▶ _TASK DESCRIPTION_:
Whatever precedes the line containing "Viewport: 720px width, 540px" is not copied; that line and every line after it through the final one below are copied exactly, except pictures.

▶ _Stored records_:
# # # #

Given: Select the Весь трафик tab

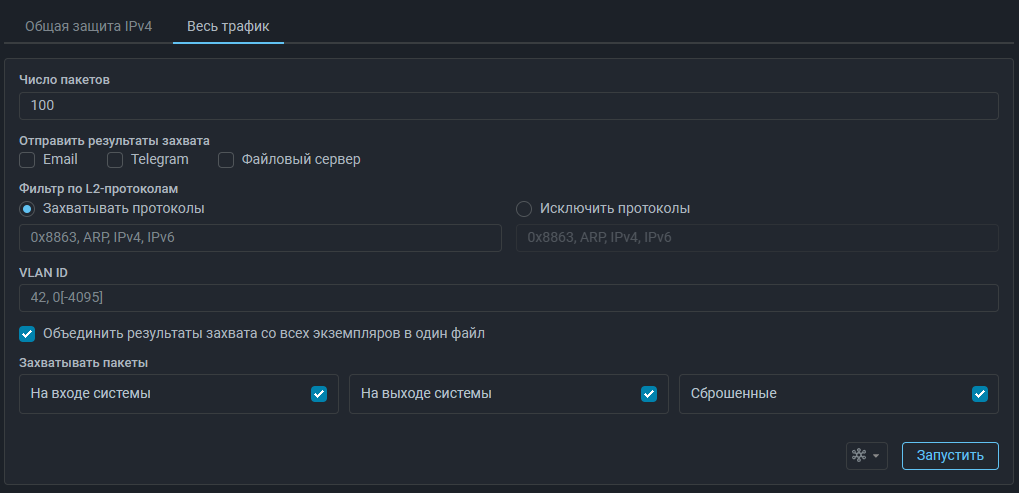Looking at the screenshot, I should tap(228, 24).
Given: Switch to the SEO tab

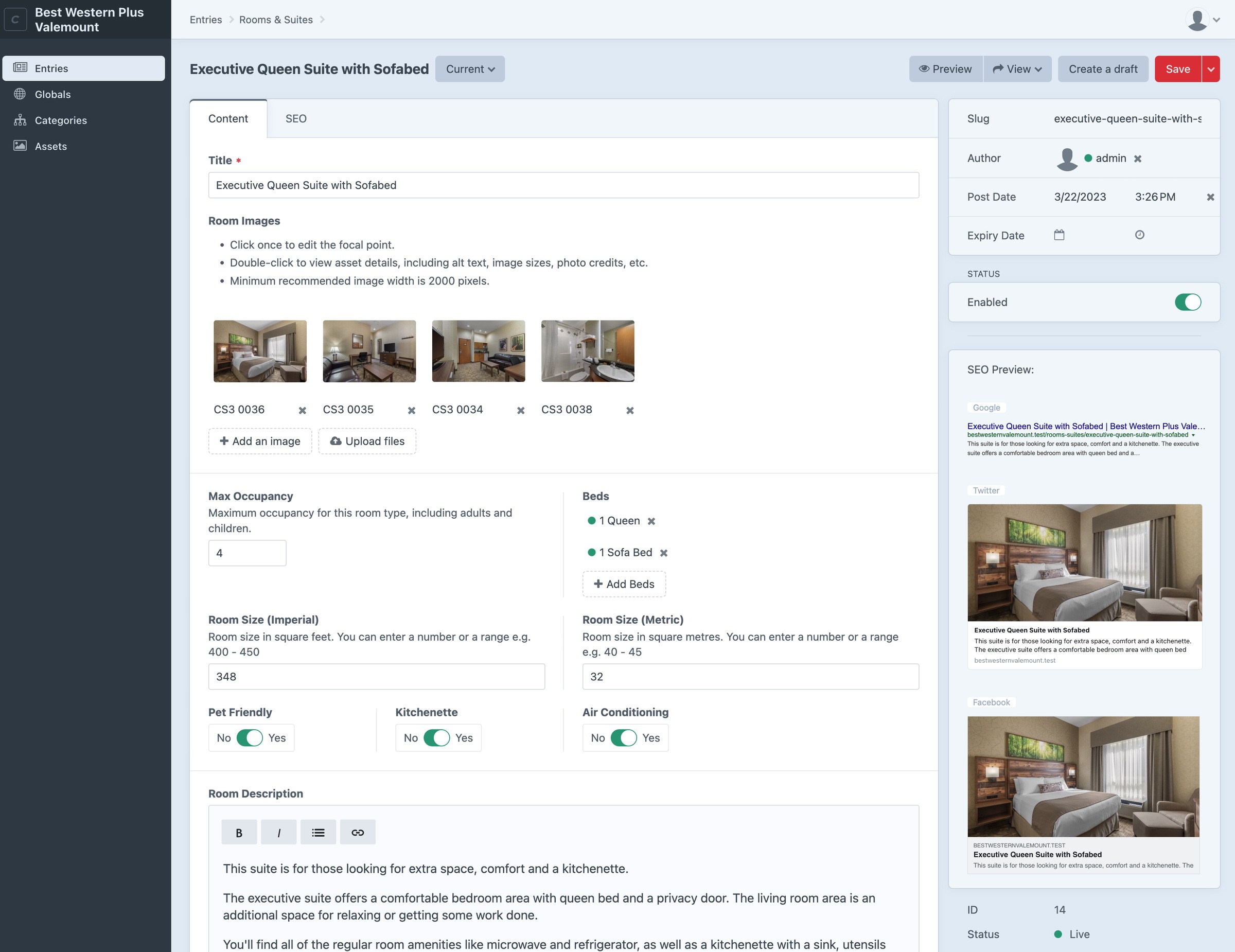Looking at the screenshot, I should pyautogui.click(x=296, y=118).
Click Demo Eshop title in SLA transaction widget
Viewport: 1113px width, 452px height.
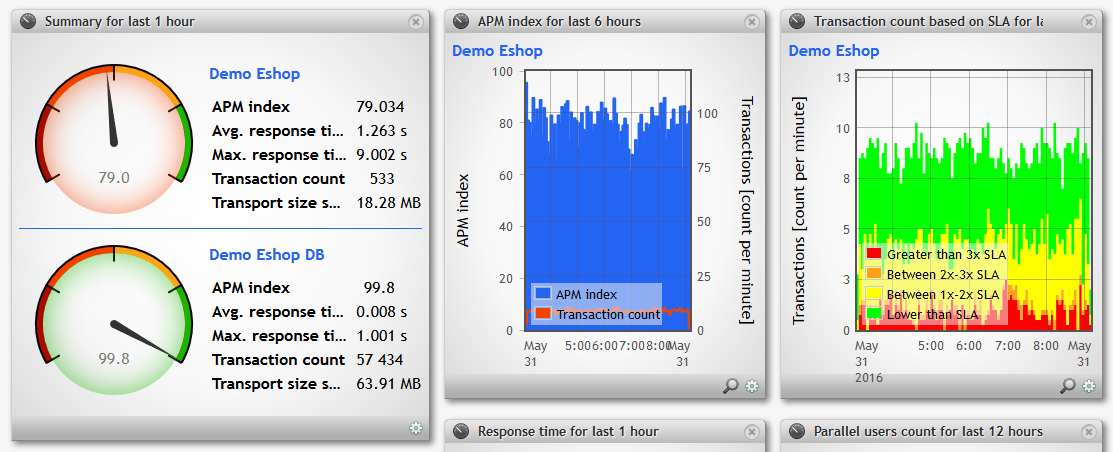[x=833, y=51]
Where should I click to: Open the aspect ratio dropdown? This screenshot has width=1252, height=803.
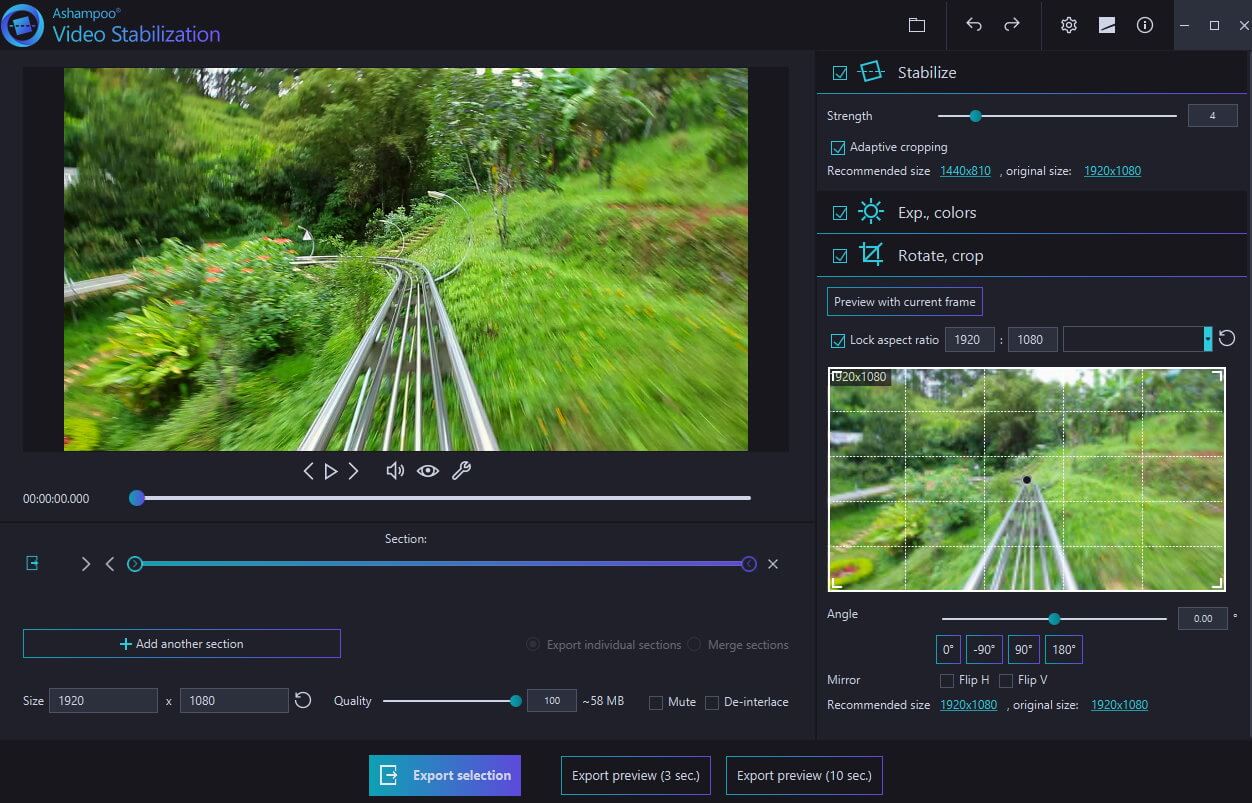(x=1207, y=339)
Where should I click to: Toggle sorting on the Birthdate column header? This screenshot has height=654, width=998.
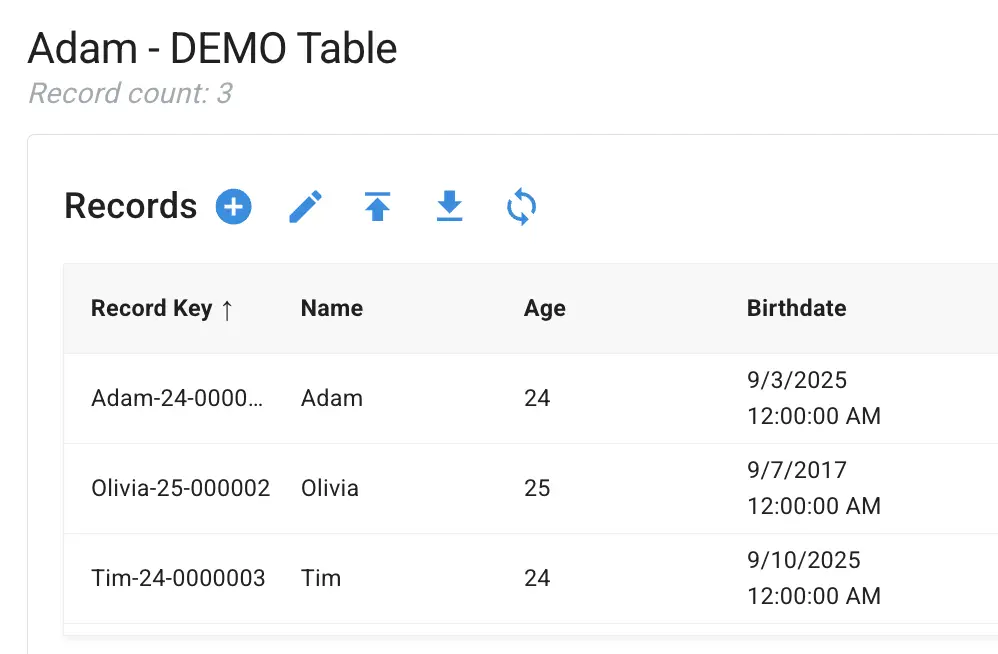[x=796, y=308]
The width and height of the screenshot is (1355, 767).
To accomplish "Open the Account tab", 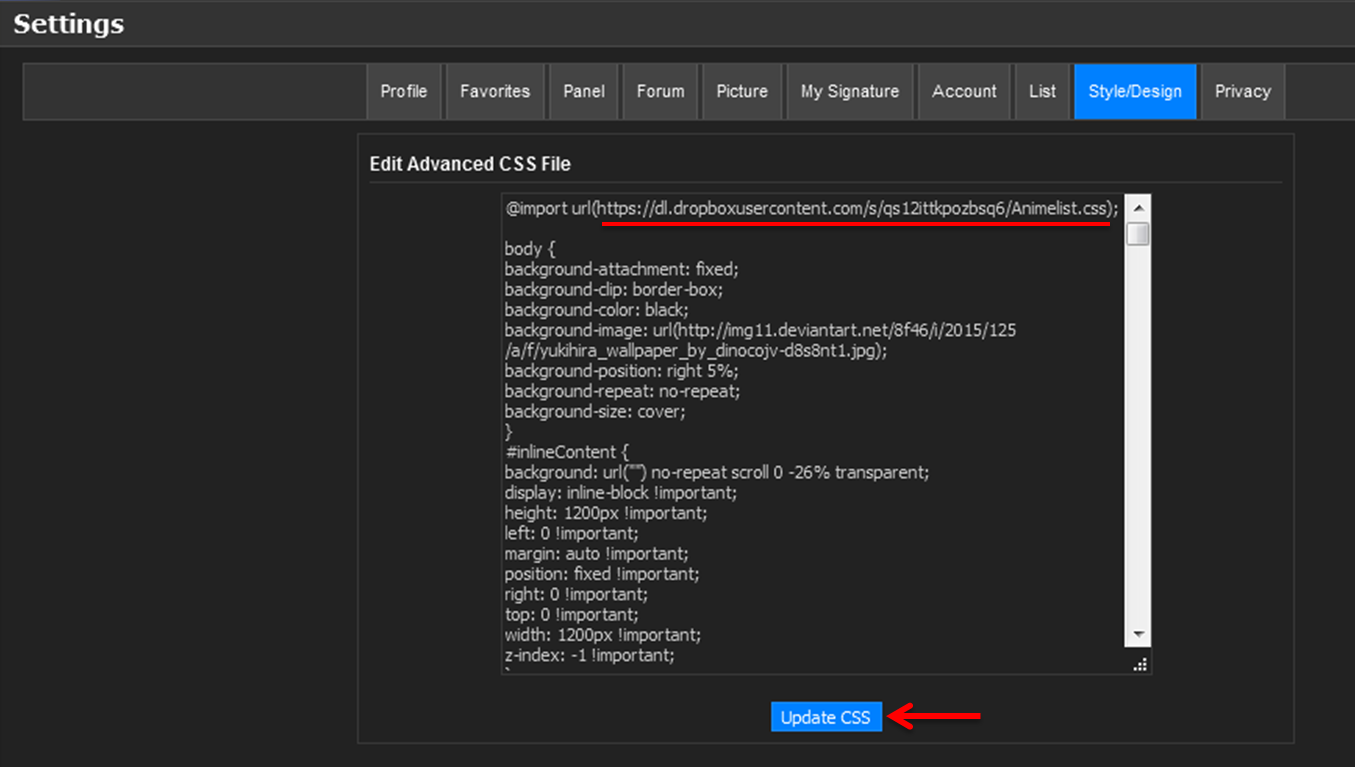I will pos(964,91).
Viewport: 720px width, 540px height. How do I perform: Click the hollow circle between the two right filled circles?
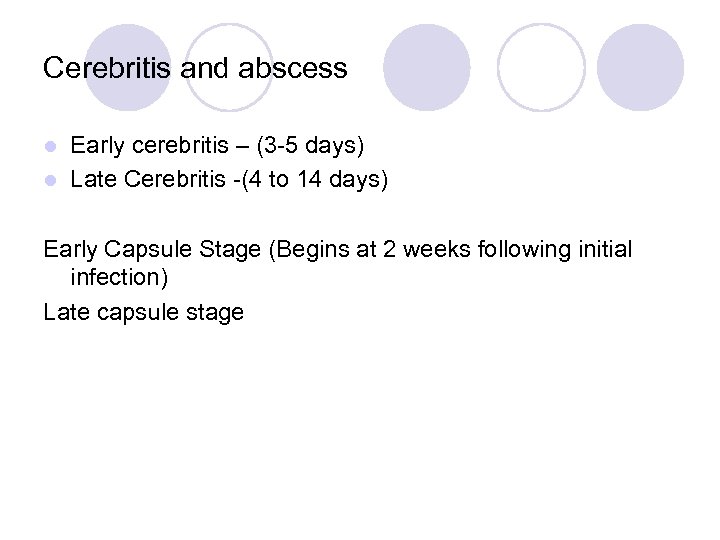pos(541,68)
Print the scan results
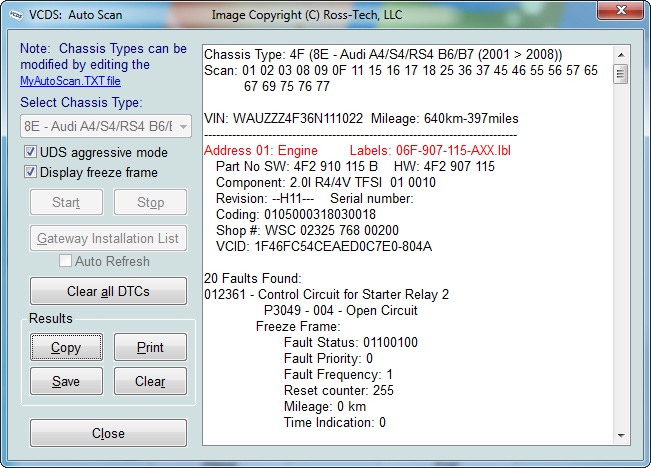651x468 pixels. click(x=150, y=348)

# # # #

▶ _WRITTEN SOLUTION_:
Viewport: 720px width, 540px height. How do I perform: Click the hollow circle between the two right filled circles?
pos(541,68)
Print the scan results
651x468 pixels. click(x=150, y=348)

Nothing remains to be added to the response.